McDonald’s says that its egg suppliers can use “battery cages” but critics counter that the cage does not provide enough space to allow the hen to fully spread its wings. The senior director of the Humane Society also points out that McDonald’s has committed to going 100 percent cage-free by the end of 2010 in all of its European stores, as the EU passed a law banning conventional battery cages starting in 2012. He comments that there is a “big disparity” between McDonald’s operations and commitment to sustainability in Europe and the United States. A spokeswoman for McDonald’s explained that this disparity is a result of the higher consumer demand for cage-free eggs in Europe as well as the more widespread cage-free production infrastructure there.
-- New York Times, 04/13/2010
McDonald's scored a 22 out of 100 in "The Climate Counts Company Scorecard Report." The report judged companies on their committment to reversing climate change. The creation, manufacturing, and transportation of goods greatly contribute to pollution.
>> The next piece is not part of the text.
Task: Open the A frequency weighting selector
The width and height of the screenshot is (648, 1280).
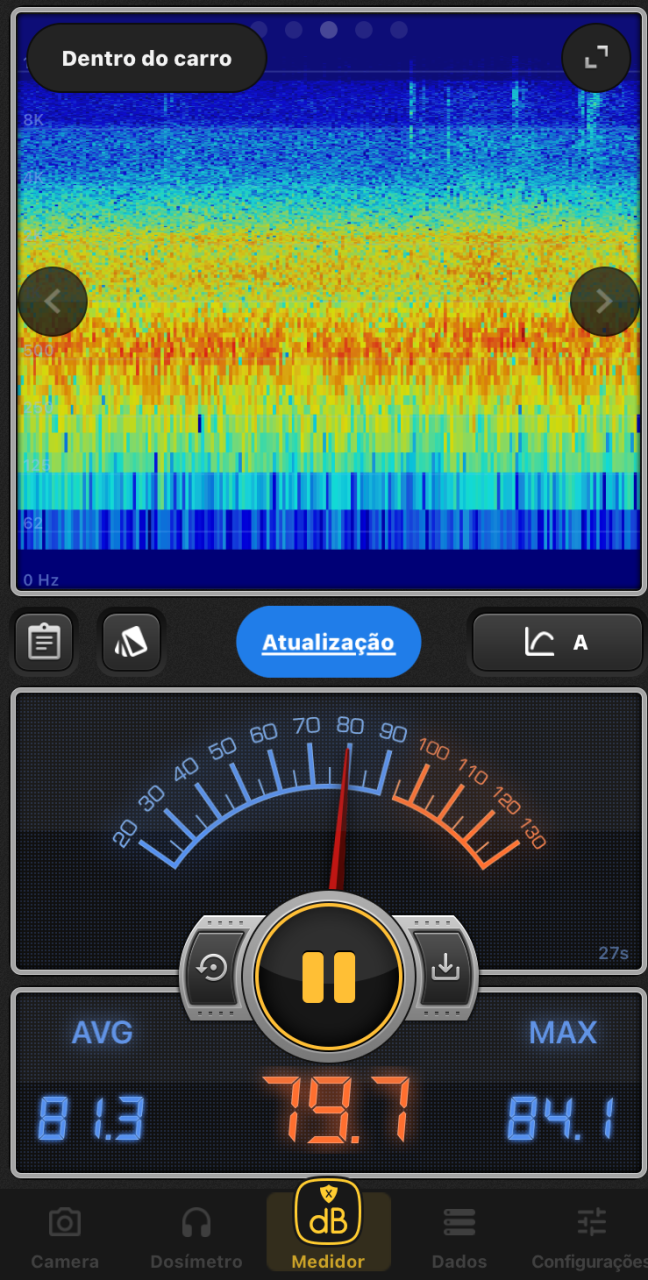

-- Climate Counts, 06/18/2007
The Amazon rainforest is home to nearly 10% of the world's mammals, 15% of the world's known land-based plant species, and about 220,000 people from over 180 different indigenous nations. However, an estimated 1.2 million hectares of what was once rainforest have been destroyed, mostly illegally, to grow soybeans for animal feed. Greenpeace’s report entitled, “Eating up the Amazon,” highlights the connections between rainforest destruction, rapid expansion of soy farming, and the chickens used to make McNuggets, distributed in McDonald’s European restaurants. McDonald’s purchases its chicken from Sun Valley Foods. Sun Valley is a division of Cargill, the leading corporation in Amazon soya production. Greenpeace forests campaign coordinator, Gavin Edwards, stated: “Supermarkets and fast food giants, like McDonald's, must make sure their food is free from the links to the Amazon destruction, slavery and human rights abuses.” Greenpeace is currently finding alternatives to Amazon soya for animal feed in McDonald’s chicken products.
-- Greenpeace USA, 04/06/2006
McDonalds announced in November 2005 that it will begin selling organic coffee at its New England locations. The major fast food chain will work with Green Mountain Coffee Roasters Inc to offer certified Fair Trade Newman’s Own Organics blend coffee to its customers in over 650 McDonald’s restaurants.